Thursday, April 06, 2006

Newspaper delivery questions.

This morning I happened to see the newspaper person working our street.

I say person because I couldn't tell which gender from my perspective.

The delivery person was snuggled deep in the bucket of a late model sports car. It's a rural street and the daily paper is deposited in little yellow and orange plastic boxes perched on steel posts at curbside.

All the driver has to do is roll down the window and fire a tube of newsprint into the hole.

Me: Dee! The newspaper person has a sportscar! I want a sportscar!

Dee: (no answer, just a look of disdain)

What are they paying delivery folk these days? How can it be economical to drive a route?

I never had a route of my own when I was a kid. But I 'covered' for other guys when they were sick or went on vacation. I was like a pinch hitter or maybe the DH.

What I learned: Saturdays will give you a rupture. Too many flyers, comics and magazines stuffed into 18 sections of what is normally a 4 section daily. Also, don't try to ride your bike with two bags of papers on either side of you like some perverse circus clown. At the very least, you'll bend the forks on your gold- flecked banana seat mustang.

I don't remember making much money but I do remember the post mortem after a week of my service. The regular guy had to explain for another week why people didn't get their paper, or why the paper went to the wrong door, or why the paper was in shreds, or who let the dog out, or why the paper was soaked.

I preferred the lawn cutting business.

In our town there's a few old folks who deliver the paper on the urban routes to stay in shape. That's a good idea. Should they succumb to a cardiac event or some other malady they'll be easy to notice and will receive medical care faster than if they were lying on some country lane, slowly watching leaves or the snow cover their legs as scavenger birds draw ever closer.

Shudder.

We don't subscribe to the local daily. We've been tempted by their offers in the past (A whole year for the price of six months, free weekend magazine, sportscar delivery) but I can't quite get over an aversion to typographical errors (I'm an ex-journalist). And the local is full of them. They're like blueberries in a muffin. Sometimes sporadic, sometimes in clumps. To me it looks like sloth. If they can't do a little proofreading then what else are they cutting corners on? It's like a bad movie; I spend so much time looking for mistakes that I can't recall what I read. Maybe the sportscar driver could go in early and check for mistakes in the copy. The sportscar will be able to make up the lost time.

**Recorded information**
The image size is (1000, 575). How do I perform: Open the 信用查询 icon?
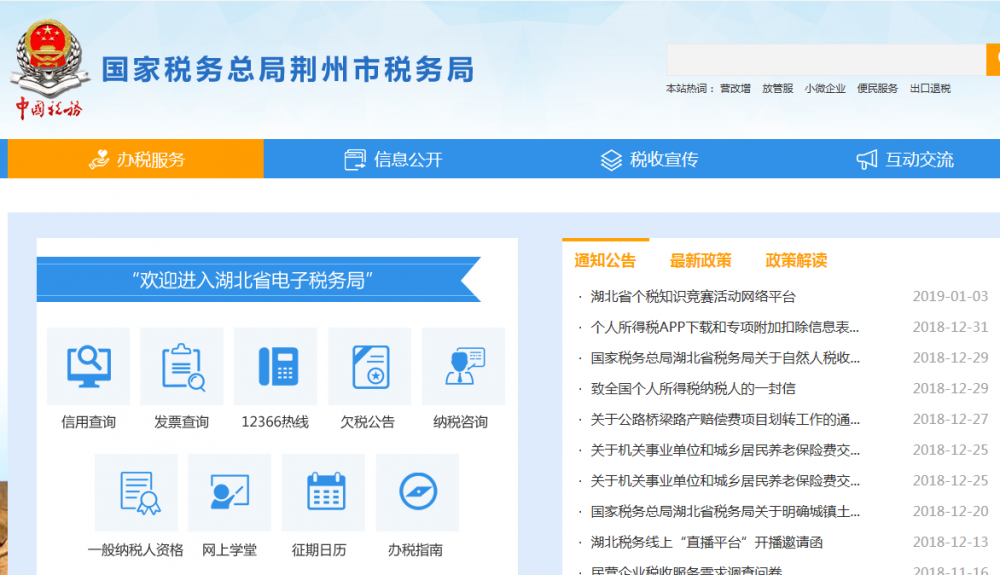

**What the task requires**
In the post about newspaper delivery, what holds the daily paper on the writer's rural street?

**Exercise answer**
Little yellow and orange plastic boxes perched on steel posts at curbside.